One day he overheard the weeping of a neighbor’s daughter, and he heard the father say to the girl that he was too poor to give her a dowry for her marriage. (In those days a girl could not marry unless she had a dowry, or a gift of money, to bring to her husband; if she could not do this, her father had to sell her as a slave.) There were three daughters in this family, and they all wept when they were told they could not have a dowry. The girl who was at the marriageable age wept loudest of all; she was the one Nicholas heard, and he couldn’t bear it. He had all three bags of his gold at this time; he crept behind a bush under the window of the neighbor’s home, and tossed one of his three bags of gold through the window. He did not want them to know who did it, for he remembered the words of Jesus:

“When thou doest alms, let not thy left hand know what thy right hand doeth: That thine4 alms may be in secret: and thy Father which seeth in secret himself shall reward thee openly.”

So the daughter was happily married.
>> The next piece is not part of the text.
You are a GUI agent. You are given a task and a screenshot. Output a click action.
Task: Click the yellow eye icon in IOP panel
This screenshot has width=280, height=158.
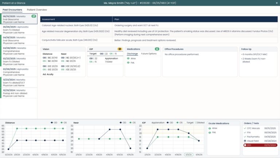(119, 49)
Then came the next daughter’s turn. The father was still poor, and again Nicholas heard the weeping. Again he secretly provided the dowry by tossing his second bag of gold through the window.

By this time, the father was determined to know who their “angel of charity” was - so when it carne time for the third daughter to marry, he stationed a watchman outside the house, to catch his wonderful benefactor. Sure enough! As Nicholas tossed in his last bag of gold, the man grabbed him and took him in the house, where a very grateful father thanked him for insuring the futures of three tearful but very grateful girls.

Of course, this became known in the town, which embarrassed Nicholas, for he was a modest young man; and since he loved to serve God and his fellow man, he decided to become a priest. When he had finished his studies, he decided to return to his home town of Myra, in western Greece. Myra was having quite a time of it, right then, trying to elect a new bishop to preside in their cathedral to take the place of the old bishop who had just died. The clergy just couldn’t agree on the man to fill the vacancy so they decided to wait until the next out-of-town priest walked into their cathedral, and they would make him the bishop.

While all this was going on inside the cathedral, Nicholas came along the main street of the town; just outside the cathedral he found a crowd of little children and he stopped to talk with them (and, I like to think, even play a little with them!). Then he stepped into the cathedral-to be welcomed by the shouts of the clergy, who then and there proclaimed him the new Bishop of Myra.

Nicholas became known as “the patron of the children” for his untiring efforts to help them and teach them. Each year on his birthday, which was December 6, Nicholas would collect presents and distribute them among the children. This idea of presents for the children spread all over Europe, and it was always done in memory of St. Nicholas, who was such an outstanding example of the Spirit of Jesus.

The word “Santa Claus” is the Dutch name for St. Nicholas, and we adopted “Santa Claus” when the early Dutch settlers came to New Amsterdam, or New York, as it was called later. The English called him “St. Nicholas” and, sometimes, “old Kris Kringle,” but whatever they called him, they always associated him with the giving of gifts at Christmas. In the town of Myra, after Nicholas died, the practice of giving gifts continued on December 6 for a long, long time before it was finally transferred to December 25.

The red robe of Santa Claus has a religious significance too; it represents the red “cope” (or cape) which the priests of the church wore at Christmas. The fur-trimmed hat and boots were adopted by the cold countries of the north; travel there would be very cold and very difficult for Santa unless he had a sled and some fast reindeer-so he got the deer and the big sled, and he became a jolly, round, old man distributing untold happiness to children everywhere. He was never meant to overshadow the celebration of the birthday of our Lord Jesus Christ, but only to supplement it, for it was the Spirit of our Lord that gave us “St. Nicholas.”